* Goal of the exercise *
Copy the lines word for word, beginning at the line containing "Given: Open the Microsoft" and ending after the line containing "Looking at the screenshot, I should point(554,333).".
======== Raw data ========
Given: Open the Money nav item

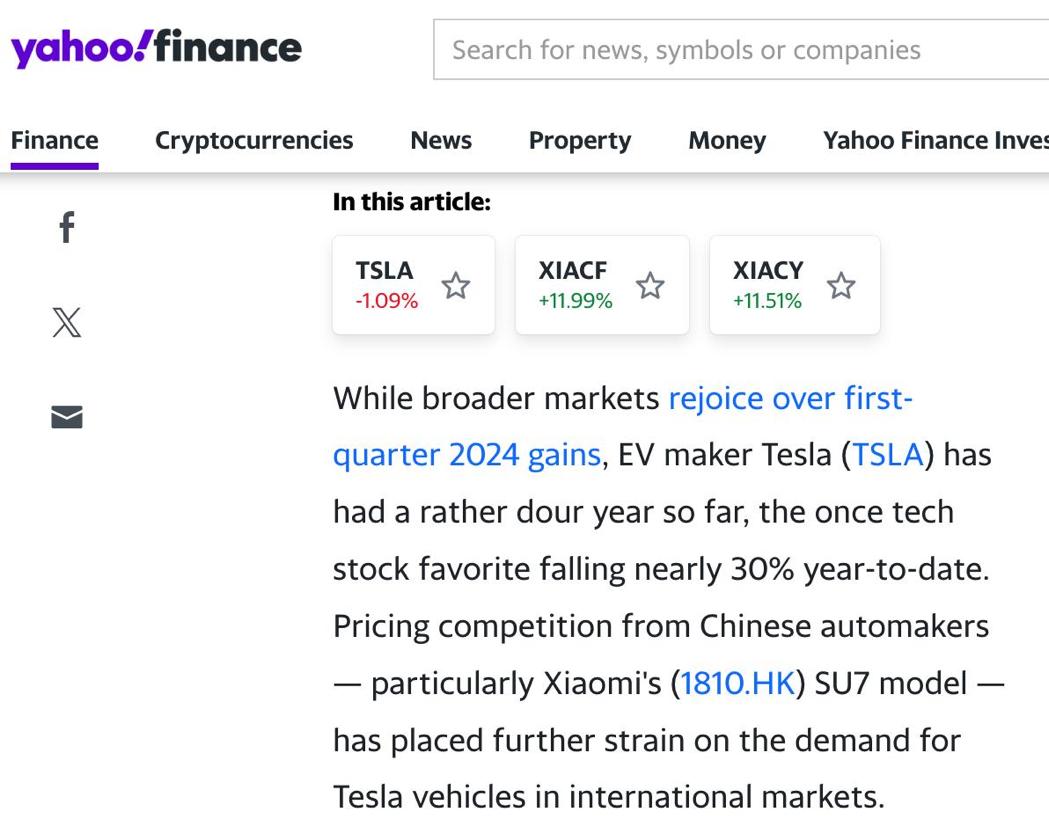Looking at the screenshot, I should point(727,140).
========
======== Raw data ========
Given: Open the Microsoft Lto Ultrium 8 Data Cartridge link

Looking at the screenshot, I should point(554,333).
========
======== Raw data ========
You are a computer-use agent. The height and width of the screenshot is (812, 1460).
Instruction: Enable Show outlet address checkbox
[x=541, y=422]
========
* The completed task *
Given: Open the Microsoft Lto Ultrium 8 Data Cartridge link

Looking at the screenshot, I should point(554,333).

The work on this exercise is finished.